= GIVEN TEXT =
━━━━━━━━━━━━━━━━━━━━

# PPO Base Implementation
This will be the baseline implementation for comparing with the other methods.

In [10]:
import random
import wandb

import gym
import numpy as np

import torch
from torch.nn import LeakyReLU, Linear, MSELoss, Sequential, Softmax
from torch.optim import Adam

import logging
logging.basicConfig(level=logging.INFO)

In [11]:
SEED = 1234
LEARNING_RATE = 1e-4
GAMMA = 0.99
EPOCHS = 200
CLIP_EPSILON = 0.2
BATCH_SIZE = 15

DEVICE = torch.device("mps")
TYPE = torch.float32

In [12]:

torch.set_default_dtype(TYPE)
random.seed(SEED)
np.random.seed(SEED)
torch.manual_seed(SEED)
torch.backends.cpu.deterministic = True
torch.backends.cudnn.deterministic = True

class WandbLogger:
  def __init__(self, enable=False):
    self.enable = enable
    
    if enable:
      wandb.init(
          project="ppo-base",

          config={
              "learning_rate": LEARNING_RATE,
              "gamma": GAMMA,
              "epochs": EPOCHS,
              "clip_epsilon": CLIP_EPSILON,
              "batch_size": BATCH_SIZE,
              "seed": SEED
          },
      )

  def log(self, **kwargs):
    if self.enable:
      wandb.log(kwargs)
      
  def finish(self):
    if self.enable:
      wandb.finish()
      
wandb = WandbLogger(enable=False)

In [13]:
class CartPoleQuantized:
  def __init__(self, dtype: torch.dtype, device: torch.device):
    self.dtype = dtype
    self.device = device
    
    env = gym.make('CartPole-v1', render_mode='rgb_array')
    env = gym.wrappers.RecordVideo(env, f"training/{dtype}/", episode_trigger=lambda x: x % 100 == 0 and x >= 30)
    env.reset()
    env.start_video_recorder()
    
    self.env = env
  
  def reset(self):
    return torch.tensor(self.env.reset()[0], dtype=self.dtype, device=self.device)
  
  def step(self, action):
    state, reward, done, _, _ = self.env.step(action)

━━━━━━━━━━━━━━━━━━━━

= RECORDED INFORMATION =
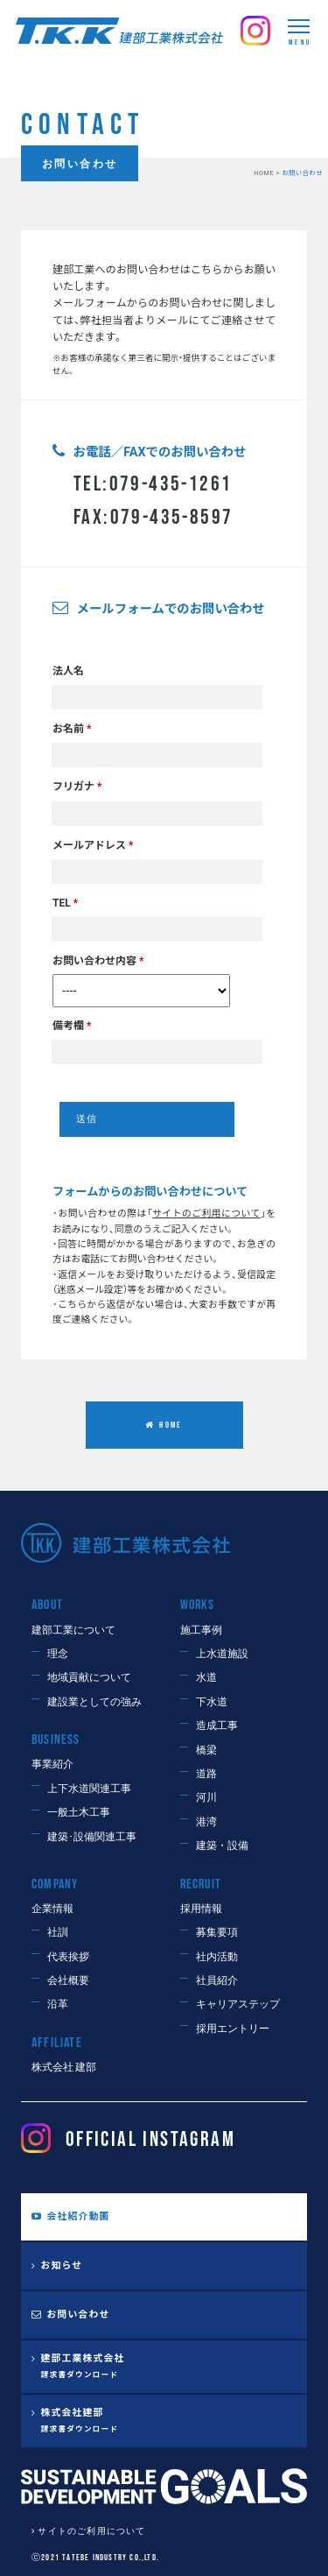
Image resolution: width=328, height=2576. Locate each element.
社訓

━━━━━━━━━━━━━━━━━━━━

= TO-DO LIST =
1: In the PPO base implementation, which environment name is passed to gym.make?
2: Retype the passage of the PPO base implementation that opens with the words containing "wandb = WandbLogger(enable=False)" and closes with "env = gym.make('CartPole-v1', render_mode='rgb_array')".

= SOLUTION SET =
1: 'CartPole-v1'

2:
wandb = WandbLogger(enable=False)

In [13]:
class CartPoleQuantized:
  def __init__(self, dtype: torch.dtype, device: torch.device):
    self.dtype = dtype
    self.device = device
    
    env = gym.make('CartPole-v1', render_mode='rgb_array')